Virtually a silent a film, it makes no attempt to explain, apologize for or psychoanalyze the members of what is one of the world's strictest religious orders.
Rather, it replicates the spiritual atmosphere of Chartreuse, getting viewers into the monastic mood through an ascetic system of carefully orchestrated, yet unobtrusive observations, of ritual, work and the occasional outdoor excursion. (These monks may lack soccer skills, but they do slide down a snowy hill on their backsides.)

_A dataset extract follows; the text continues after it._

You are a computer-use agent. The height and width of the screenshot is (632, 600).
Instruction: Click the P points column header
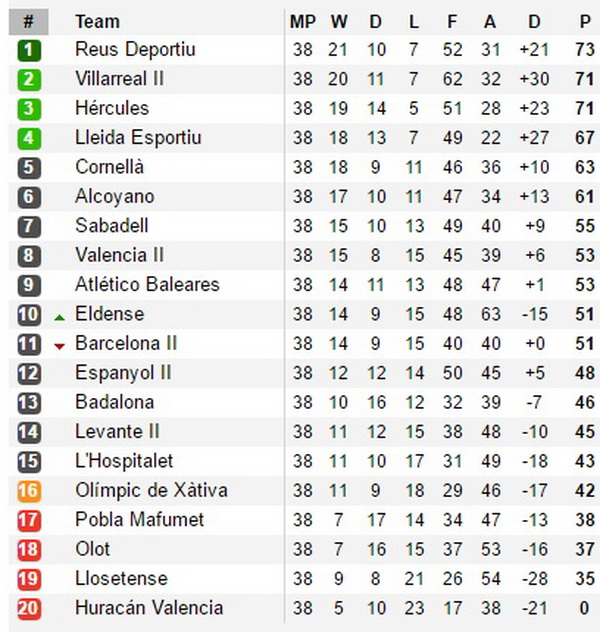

"Into Great Silence" is one of those films -- Martin Scorsese's "Kundun" is another example -- wherein the spiritual aspiration of the filmmaker informs, and even exalts, the film itself.
1 comment:
"Those who hear music in the sound of falling snow"
From my profile, April 2006.
"Favorite Music:
Silence ***snow falling*** wind in the window frames clocks ticking rain thunderstorms Indian food in my tummy German beer in my glass."
Hmmmmmmm. I guess I am not as original as I thought. Fair enough, vanity.